Most people are vaccinated against pertussis as kids. But here’s a surprise: It’s come roaring back since an all-time low in the 1970s, largely due to waning immunity in adults.
Pertussis boosters strengthen immunity in adults, yet only 2% get them. That’s just one of several vaccines you may need now.
If you get a tetanus-diptheria (Td) booster every 10 years, you may not need an extra pertussis jab. Vaccine makers have added a pertussis component to that booster (Tdap).
During pertussis outbreaks, the greatest danger is to babies, who almost always catch it from unvaccinated adults.
Simpson was too late: She had passed the infection to her mother and her baby, who landed in the hospital three weeks after he was born. Simpson and her baby, along with her mother (and husband, too), eventually got the shot for future protection.
More than 90% of women in their childbearing years are immune to chicken pox because they had it as kids.
The rest should be vaccinated before they try to get pregnant; catching chickenpox during pregnancy can lead to devastating birth defects. Once you get the vaccine, the CDC says you should delay trying to conceive for at least one month, due to the small risk that the fetus can get the virus from the vaccine.
Chicken pox complications are more frequent and severe in adults than children and can include life-threatening pneumonia and encephalitis (brain inflammation).
If you’ve had chicken pox, you are at risk of developing shingles, a painful reawakening of the chicken pox virus.
In nearly 50% of cases in adults in their 50s, shingles progresses to postherpetic neuralgia, an often agonizing form of nerve damage that can linger for years. (The risk increases with age.)
But with the vaccination, you can lower your risks dramatically.
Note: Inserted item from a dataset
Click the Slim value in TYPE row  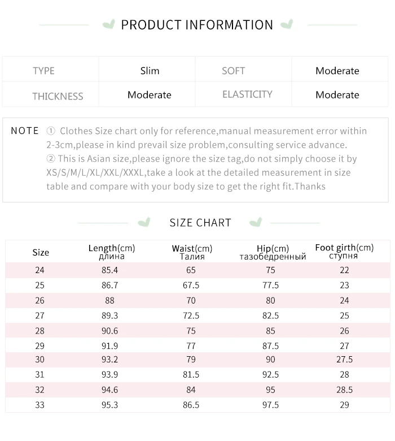click(x=150, y=71)
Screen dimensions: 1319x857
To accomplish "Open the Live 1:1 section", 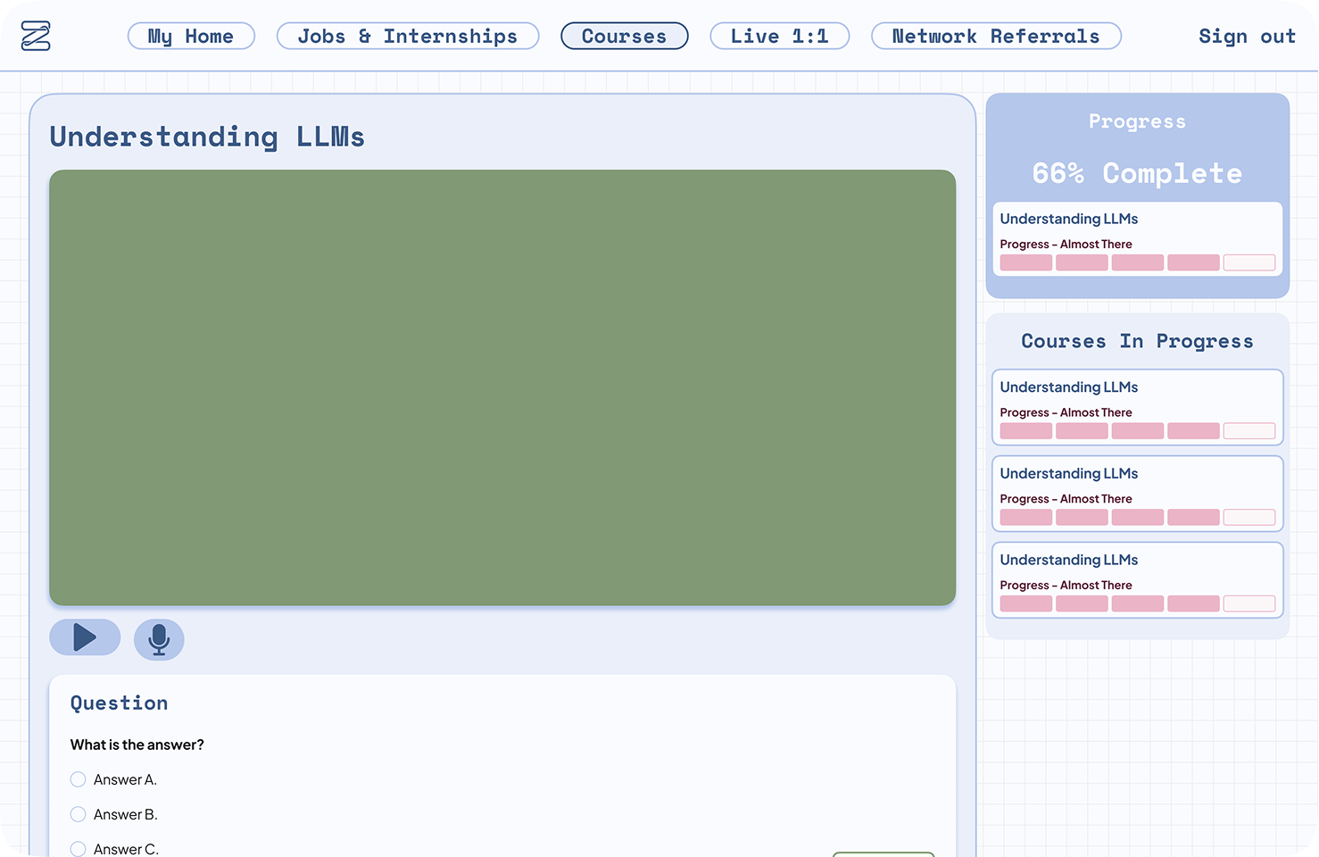I will [x=779, y=36].
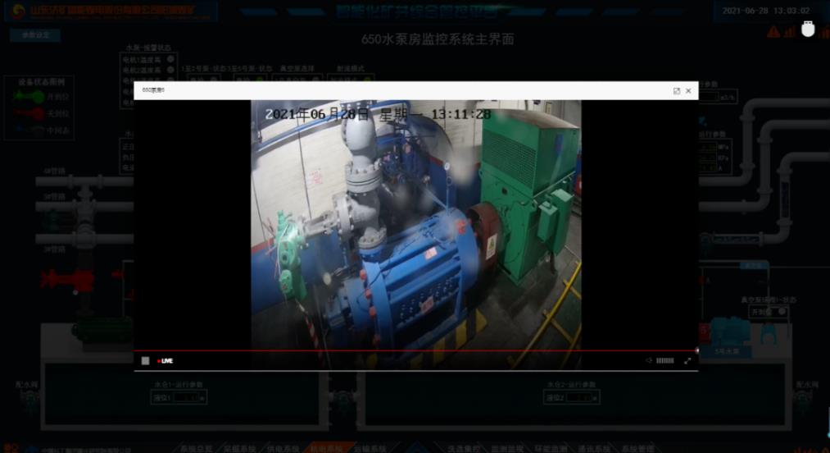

In a study of more than 38,000 adults over age 60, the vaccine cut the rate of shingles by over half and reduced the incidence of postherpetic neuralgia by two-thirds.
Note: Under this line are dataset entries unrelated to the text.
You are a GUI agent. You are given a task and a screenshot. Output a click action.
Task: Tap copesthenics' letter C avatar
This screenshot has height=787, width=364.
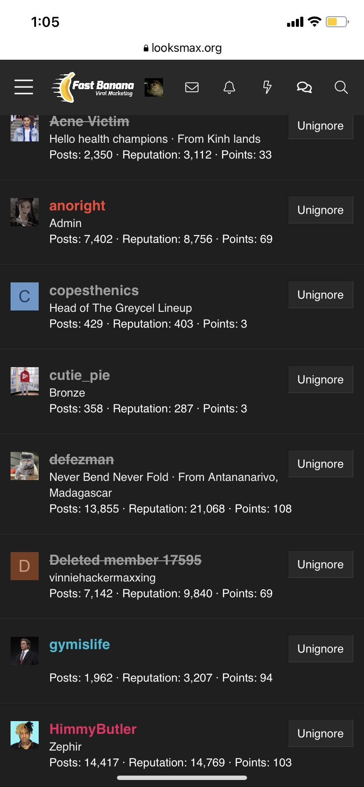pyautogui.click(x=25, y=296)
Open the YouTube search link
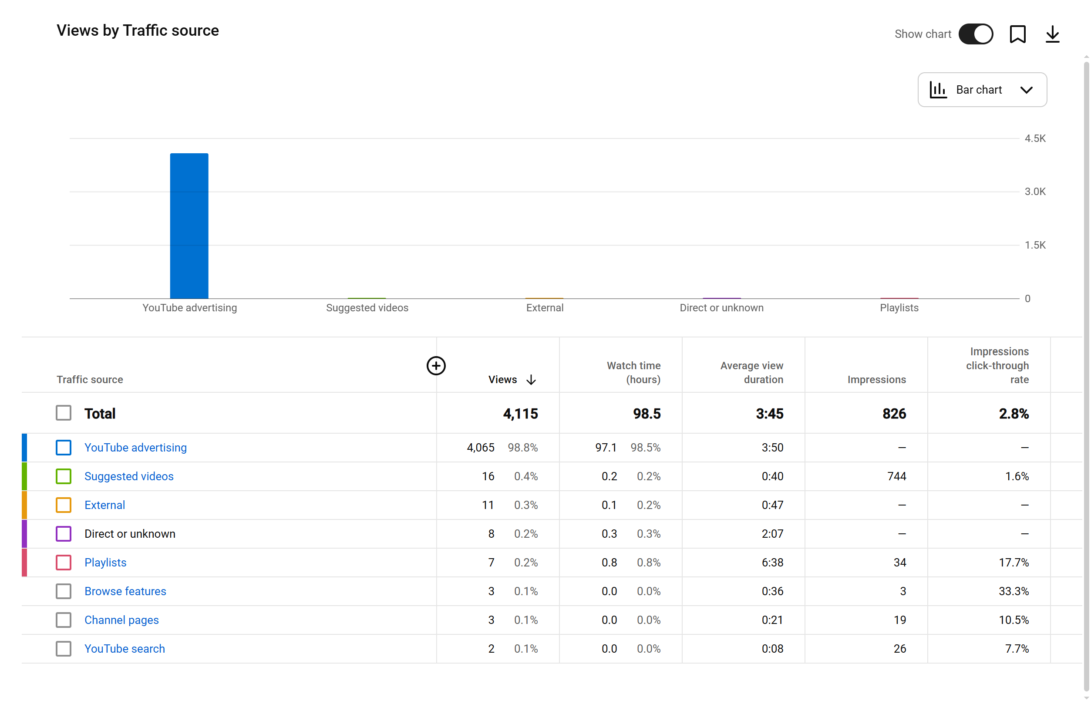Viewport: 1091px width, 701px height. (x=125, y=649)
The measles-mumps-rubella (MMR) vaccine, a must for kids, is back for adults too. U.S. cases jumped from 300 or less per year to 6,584 in 2006.
Mumps causes swelling of the salivary glands and sometimes ovary inflammation. In rare instances, mumps can trigger life-threatening encephalitis.
Those born before 1957 are likely to have been infected or exposed, which provides lifelong immunity. Those born between 1957 and 1967 are less likely to have had mumps or may have received a less-effective vaccine. A single dose of the current MMR should bring your protection up to date.
Going on a cruise or an organized tour? Consider getting a flu shot. Influenza outbreaks frequently occur on cruise ships, even during summer voyages to northern destinations like Alaska.
In addition, visitors to Asia should talk to their doctors about vaccine protection against typhoid and Japanese encephalitis. Visitors to the “meningitis belt” of central Africa should get a meningococcal vaccine.
And yellow fever vaccines are important for travelers to much of South America and parts of Africa.
Both vaccines protect against the hepatitis B virus, which is spread through sexual contact or contaminated needles and blood.
An infection can lead to dangerous liver disease.
Each year, more than 78,000 Americans become infected and about 5,000 die of associated liver diseases, including cancer, yet few know that the CDC recommends the vaccine for all sexually active people who are not in long-term relationships.